# So what should I do with 2 Empty PC Cases?



## RoyalDog214 (Nov 13, 2007)

Beside donating them.

I want to make a good use of the 2 empty cases, but I don't know what I should do with it. One is an ATX Apollo Black, and the other is Scorpio case.


Does anyone have a clue?

FYI, I already have a main gaming PC.


----------



## oscaryu1 (Nov 13, 2007)

Give em to me. No seriously. 

JK 

Put an P2 motherboard in it with watercooling 

Budget? Might get an fair system in there with like $200.


----------



## diduknowthat (Nov 13, 2007)

Well you can always give them to me :-D

On a more serious note...You can build two cheap computers and sell them off cheap.


----------



## RoyalDog214 (Nov 13, 2007)

I'm not really thinking about selling them, I'm thinking of probably making a server out of them or something.


----------



## b3rt_d4ni3l (Nov 14, 2007)

Build cheap computers out of those and use both for Folding.


----------



## epidemik (Nov 15, 2007)

Practice case mods?
Cut them up and do nifty stuff. 
Experiment.

Get those lan straps and use a case for a backpack


----------



## oscaryu1 (Nov 15, 2007)

Switch them with your origional case!  They look awesome


----------



## Cleric7x9 (Nov 15, 2007)

go to a computer store and park outside. put the computer case on the top of your car and drive away, pretending to have forgotten it was there.


----------



## hpi (Nov 15, 2007)

Cleric7x9 said:


> go to a computer store and park outside. put the computer case on the top of your car and drive away, pretending to have forgotten it was there.



hahaha.

wow those are 2 nice cases!!!

Turn one into a server and uh the other can be given to me you know, or if you do a lot of burning and downloading that can be it.

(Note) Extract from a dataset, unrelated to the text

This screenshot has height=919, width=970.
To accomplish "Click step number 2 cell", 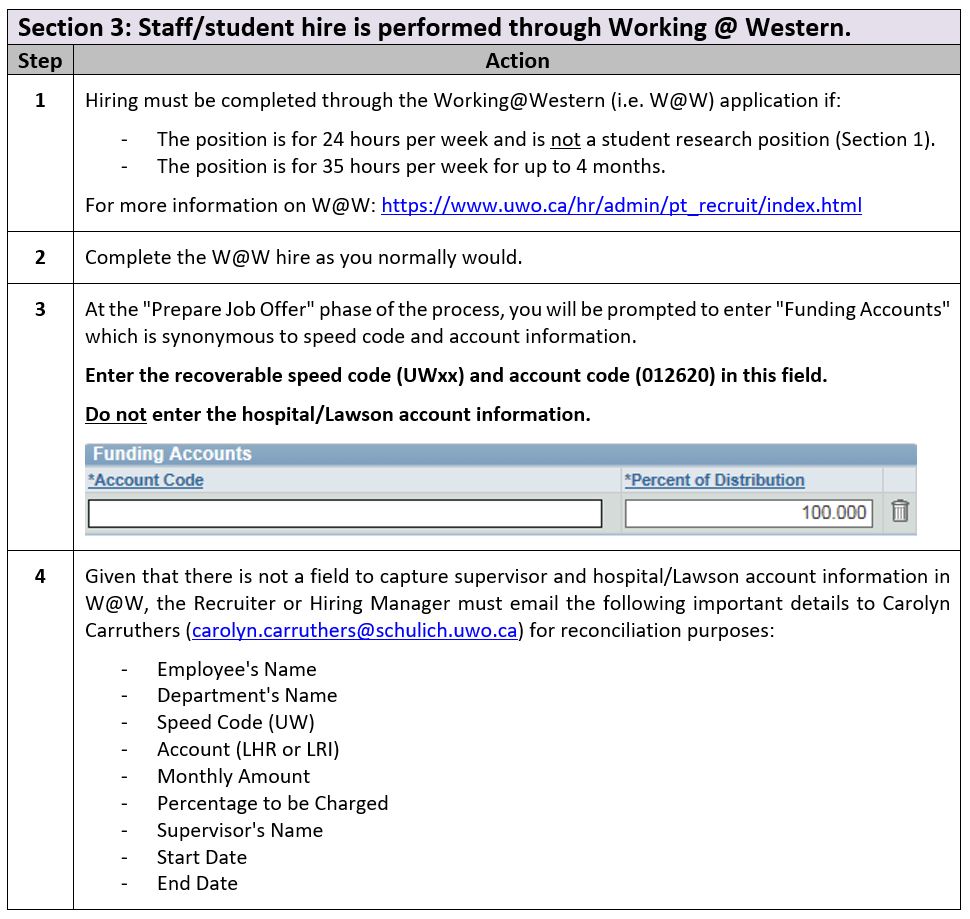I will click(40, 257).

Put like 6 burners running simoultaneously.


----------



## Kornowski (Nov 16, 2007)

I'd mod the crap outta them! It'd be fun! Then put some cheap stuff in there


----------



## Shane (Nov 16, 2007)

That first case looks awesome....the Appolo.


----------



## Joe2005 (Nov 16, 2007)

Why do you need a server?

Seriously.  

Anyway back on topic, use them as table legs for an intable.


----------



## xxxalpinexxx80 (Nov 16, 2007)

ill take the 2nd one and pay for shipping


----------



## tuxify (Nov 16, 2007)

Case modding would be ideal.


----------



## gratefully_dead (Nov 16, 2007)

http://site.homegrown-hydroponics.com/pc-inside.jpg 

TURN EM INTO GROWBOXES DUDE!! to grow your own...foliage....


----------



## no1rc3ur (Nov 17, 2007)

yes, build a cheap one!
or you can be nice just donate to your friends or something


----------



## tuxify (Nov 17, 2007)

gratefully_dead said:


> http://site.homegrown-hydroponics.com/pc-inside.jpg
> 
> TURN EM INTO GROWBOXES DUDE!! to grow your own...foliage....



Hahaha! I'd do this in a current PC. It'd probably be good for some of your parts...


----------



## pc-tech (Nov 18, 2007)

sell them to me


----------



## Bradan (Nov 18, 2007)

gratefully_dead said:


> http://site.homegrown-hydroponics.com/pc-inside.jpg
> 
> TURN EM INTO GROWBOXES DUDE!! to grow your own...foliage....



mmmmmmmmmmmm i like foliage.


----------



## Gravegun (Nov 21, 2007)

My dead "and don't worry gutted" Rigged up makes a nice side table to a futon and its a good conversation started.... *will post pics later


----------



## AznPride83 (Nov 21, 2007)

Build them up, and sell them off.


----------